* AIM OF THE TASK: Please find the lines in the entries below that contain the word "agent", and copy each one.

* EXTRACTED INFORMATION:
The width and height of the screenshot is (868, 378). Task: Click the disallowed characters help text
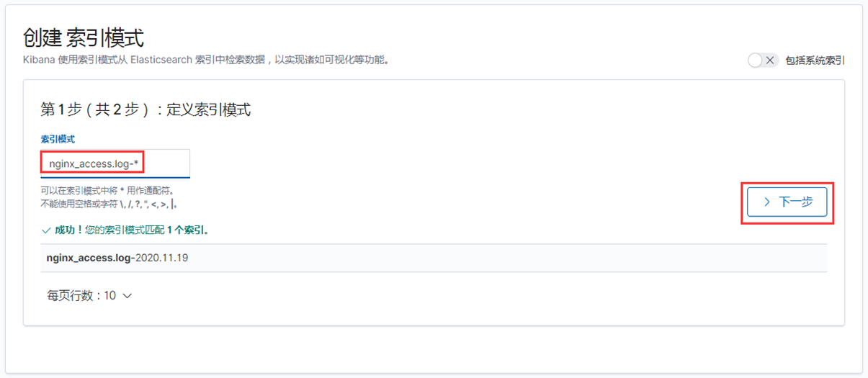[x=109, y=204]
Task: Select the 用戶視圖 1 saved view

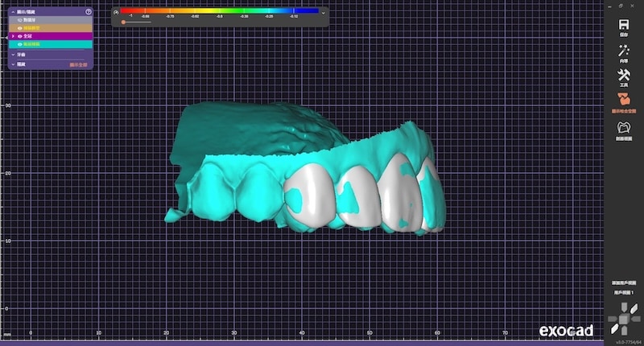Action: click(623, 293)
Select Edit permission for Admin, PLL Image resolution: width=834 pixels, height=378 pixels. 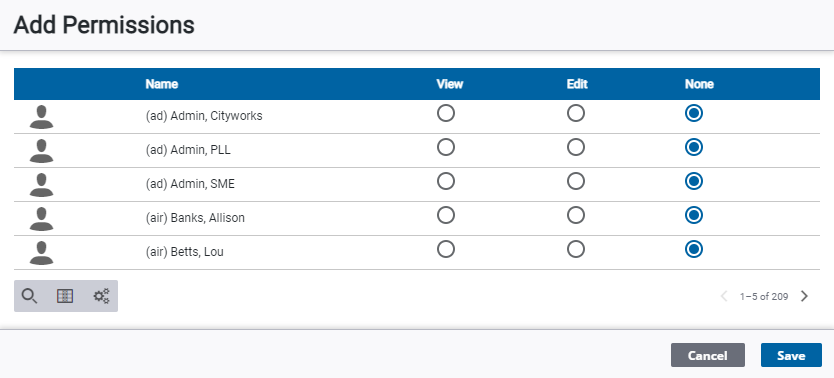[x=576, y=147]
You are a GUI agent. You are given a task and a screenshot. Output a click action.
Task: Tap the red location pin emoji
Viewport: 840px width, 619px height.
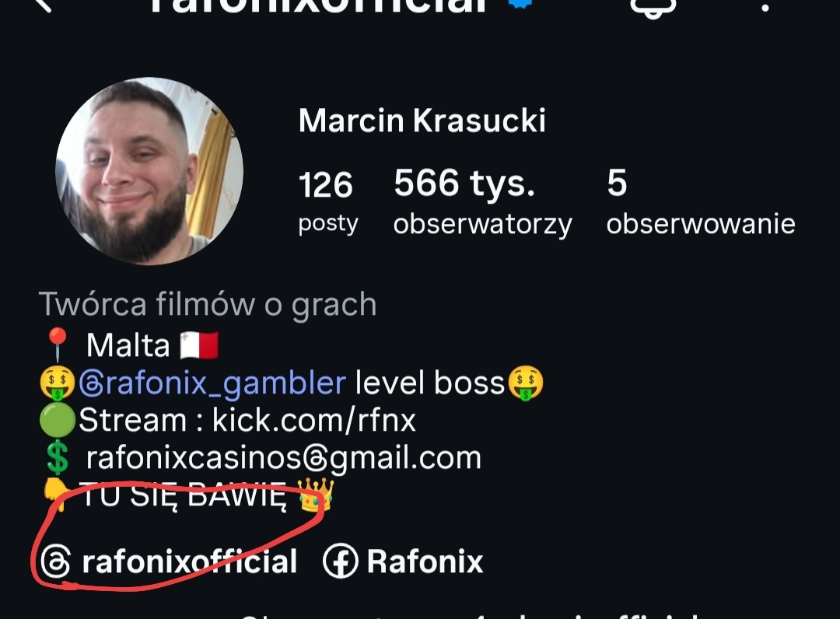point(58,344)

...

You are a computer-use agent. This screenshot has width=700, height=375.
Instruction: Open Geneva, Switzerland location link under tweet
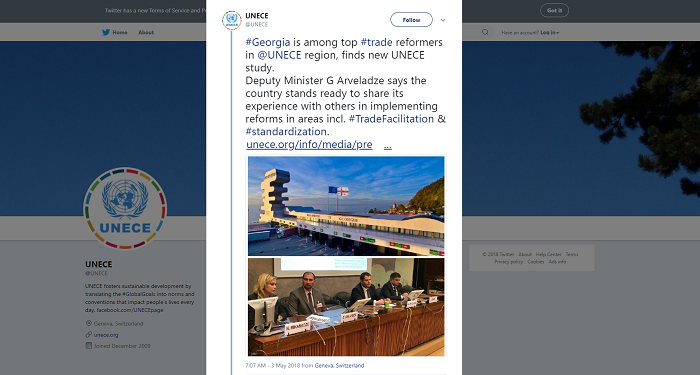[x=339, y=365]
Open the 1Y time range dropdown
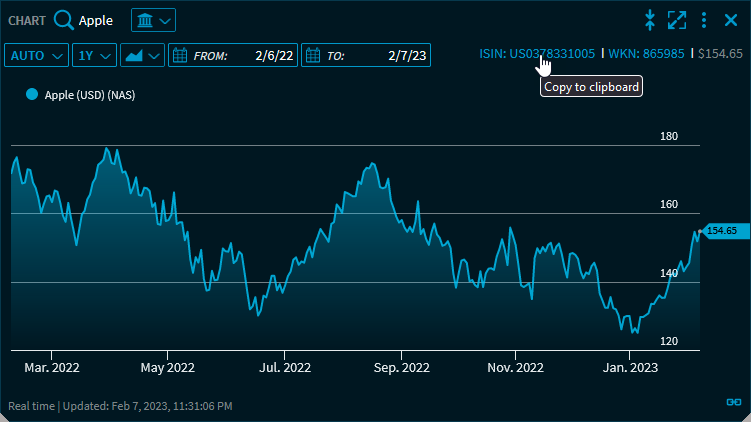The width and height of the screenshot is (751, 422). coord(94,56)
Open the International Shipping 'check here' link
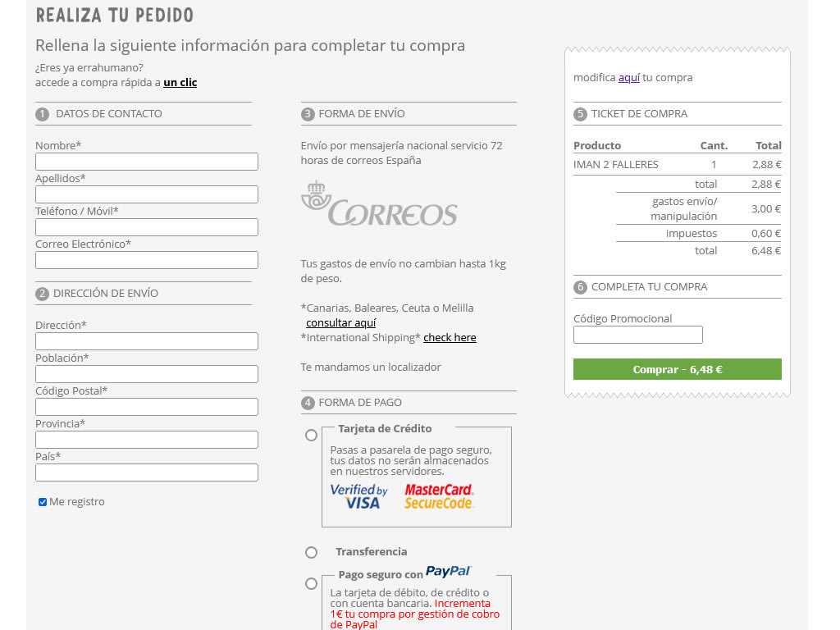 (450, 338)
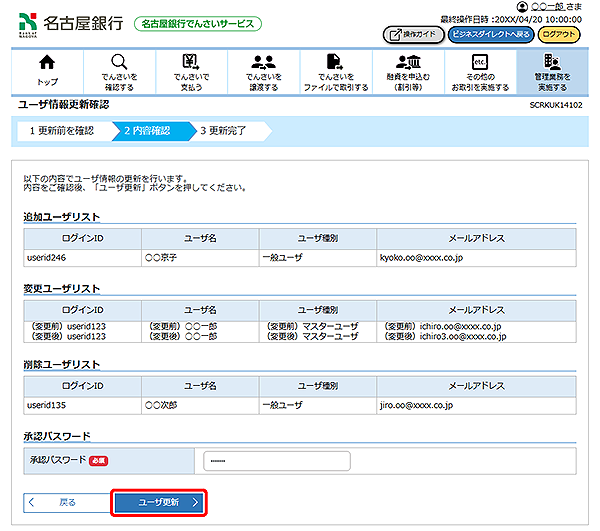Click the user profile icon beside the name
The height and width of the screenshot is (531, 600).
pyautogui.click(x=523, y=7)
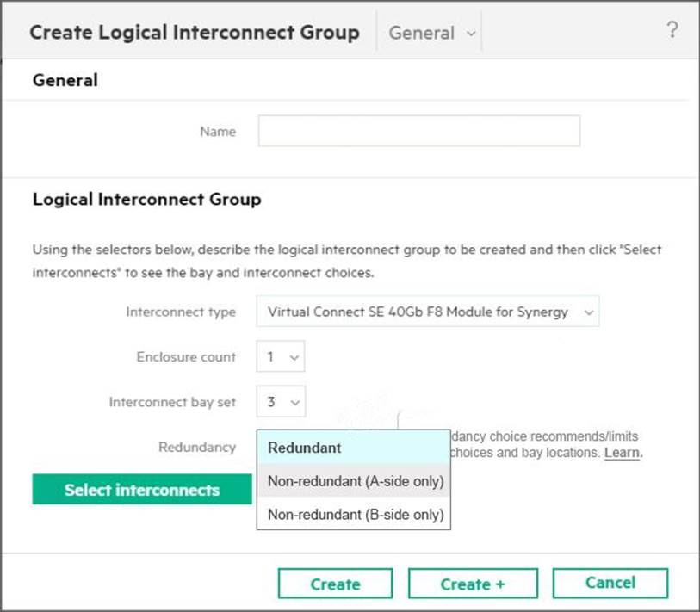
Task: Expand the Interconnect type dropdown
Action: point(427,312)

---

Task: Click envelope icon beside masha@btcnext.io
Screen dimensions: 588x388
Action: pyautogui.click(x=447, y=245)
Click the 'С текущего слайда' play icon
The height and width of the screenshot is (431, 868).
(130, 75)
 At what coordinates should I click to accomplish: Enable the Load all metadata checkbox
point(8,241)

* ANSWER SECTION:
You are a GUI agent. You are given a task and a screenshot. Output a click action.
You are a computer-use agent. This screenshot has width=700, height=375.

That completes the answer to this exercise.